### ASSIGNED TASK
Could you repeat exactly the lines below, from the line containing "2310x616 pixels." through the last one, both included, while leaving out any pictures?

### TASK MATERIAL
##########
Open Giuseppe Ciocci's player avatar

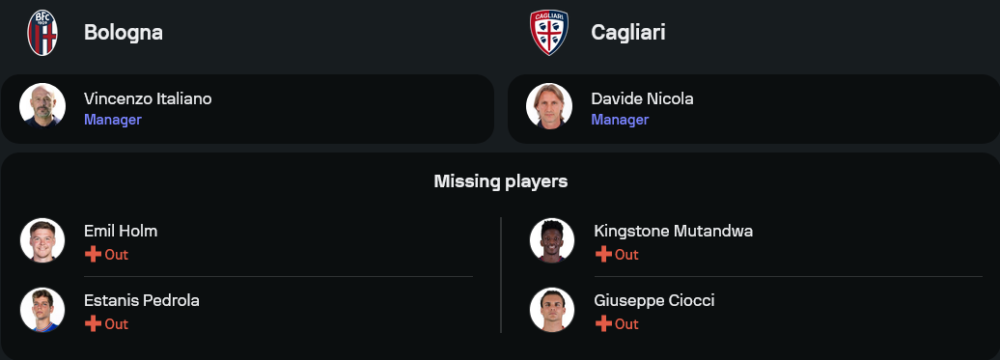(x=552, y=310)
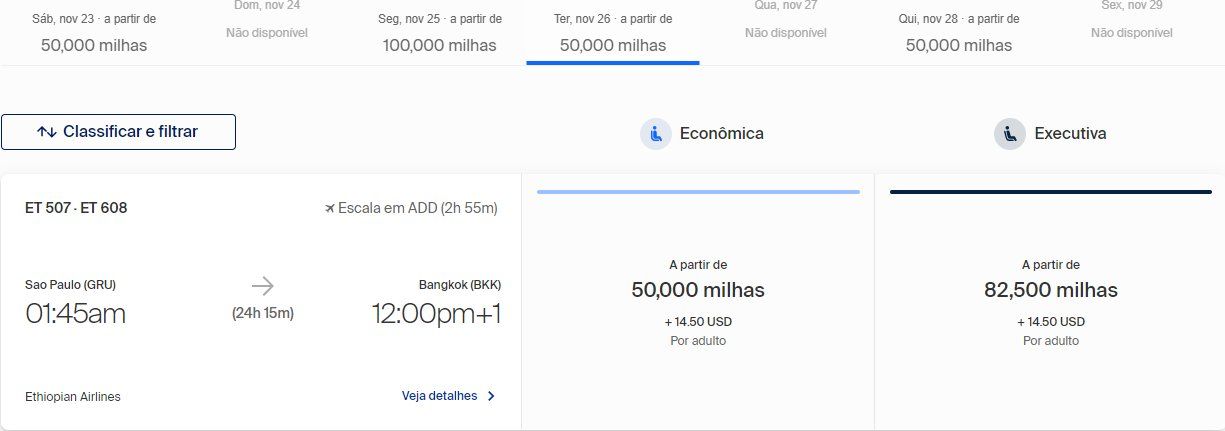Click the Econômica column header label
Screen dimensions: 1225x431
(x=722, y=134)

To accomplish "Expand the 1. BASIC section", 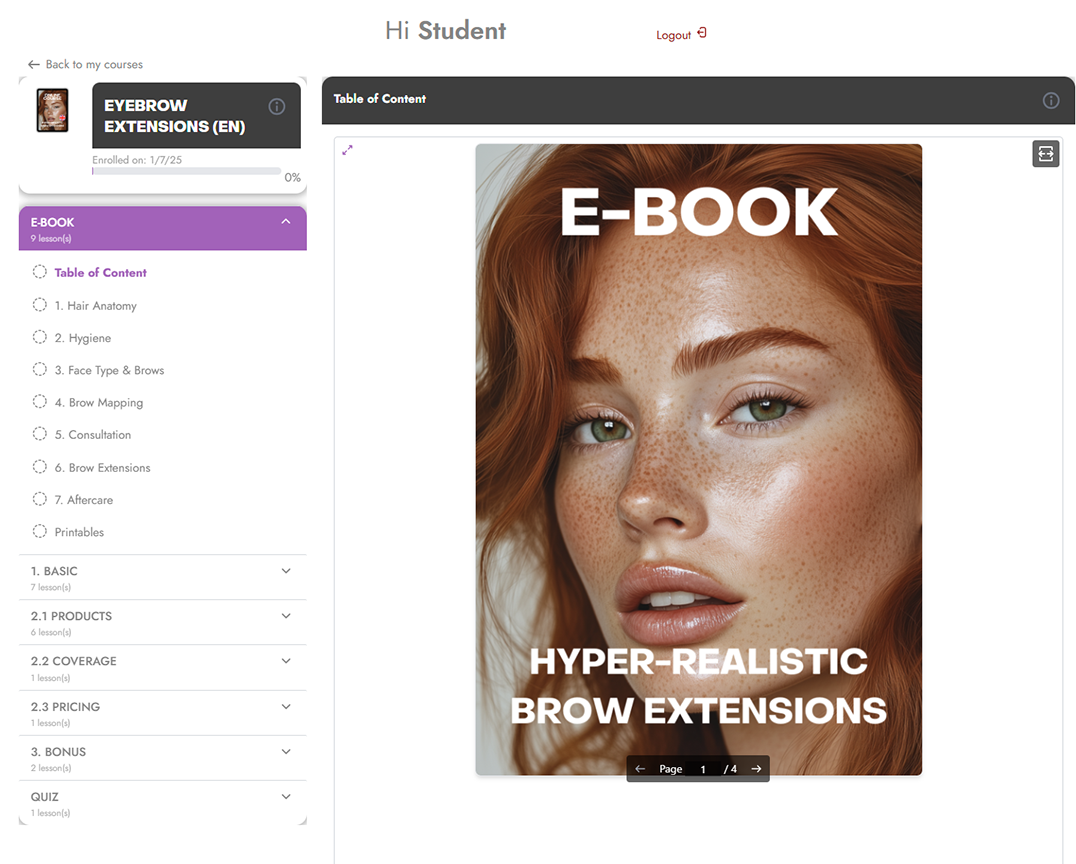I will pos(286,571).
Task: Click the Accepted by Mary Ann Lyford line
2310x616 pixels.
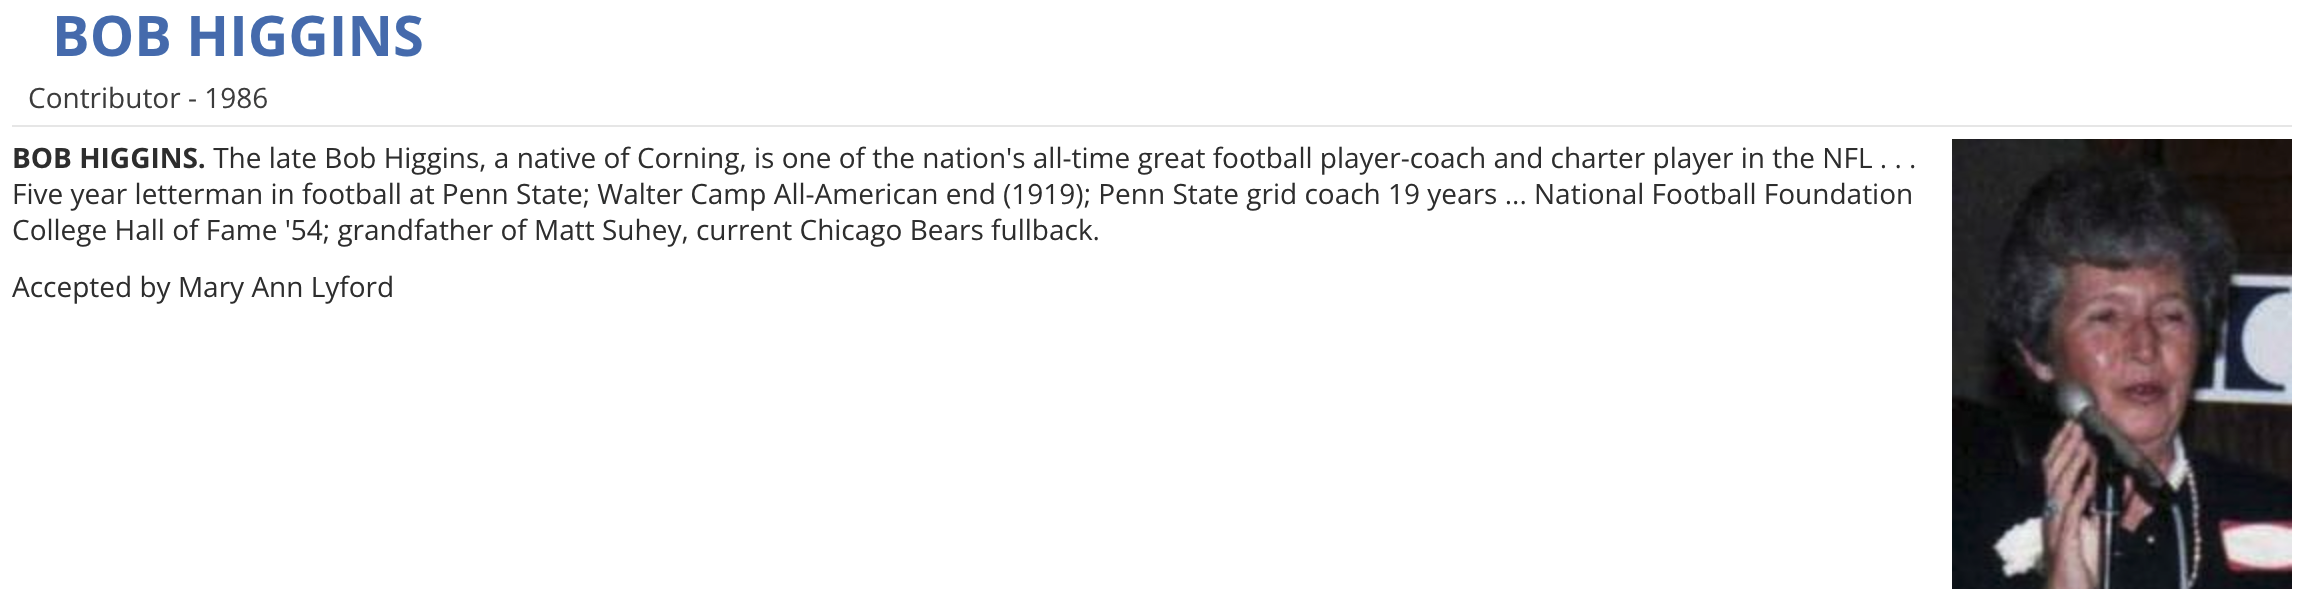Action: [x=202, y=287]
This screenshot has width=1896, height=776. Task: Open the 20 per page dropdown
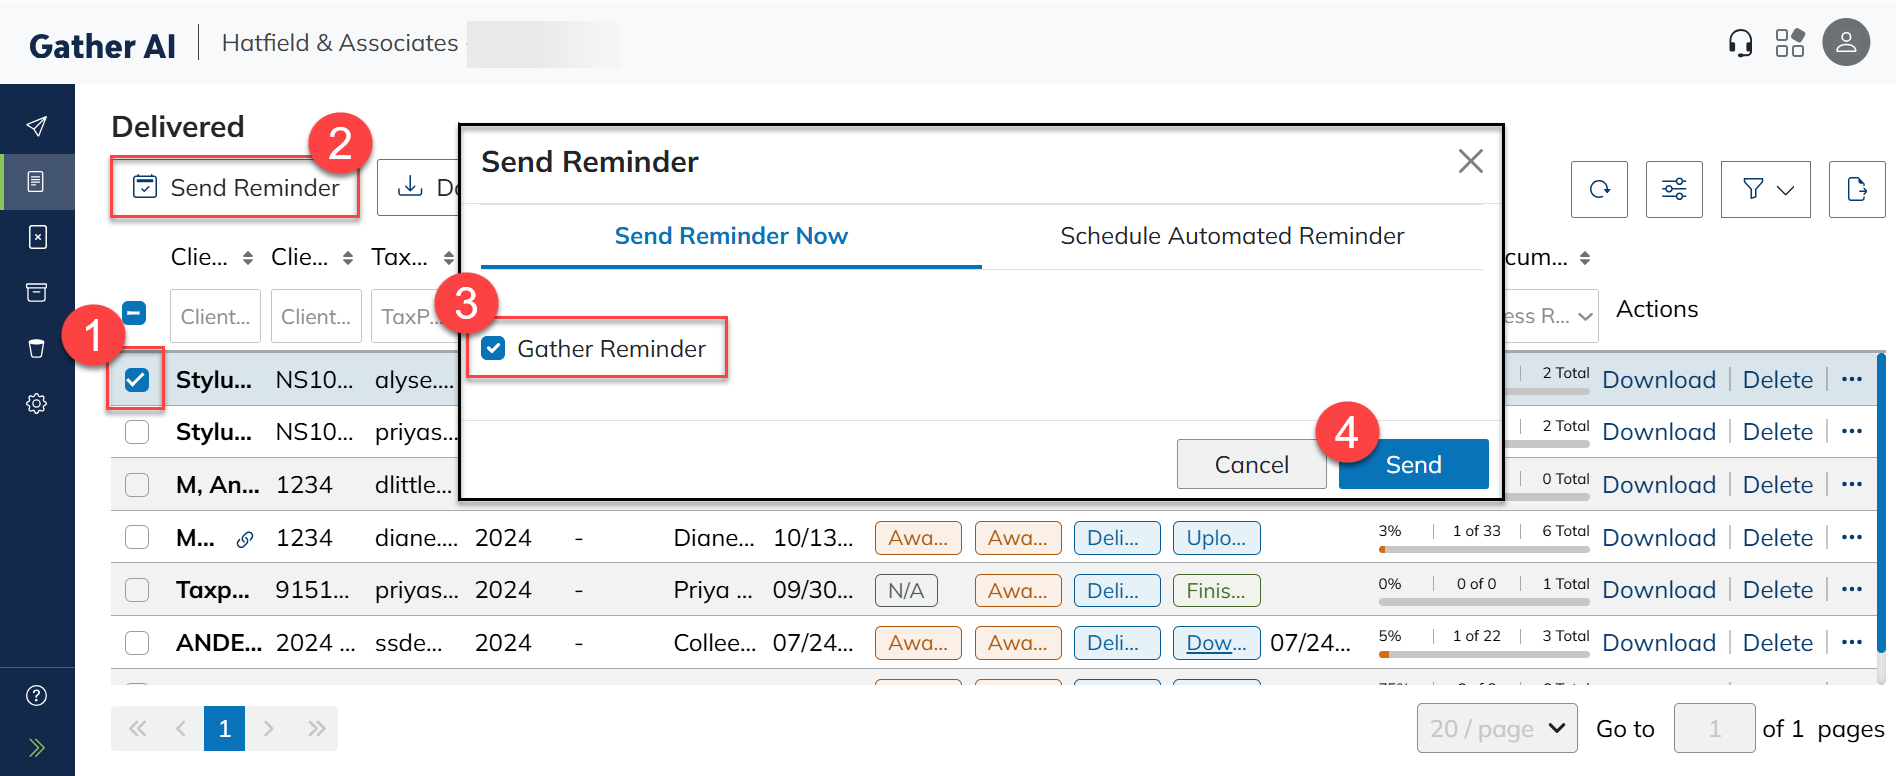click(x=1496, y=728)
##########
### PROBLEM SOLUTION
2310x616 pixels.
Action: [x=202, y=287]
This screenshot has width=1896, height=776. Task: Open the 20 per page dropdown
click(x=1496, y=728)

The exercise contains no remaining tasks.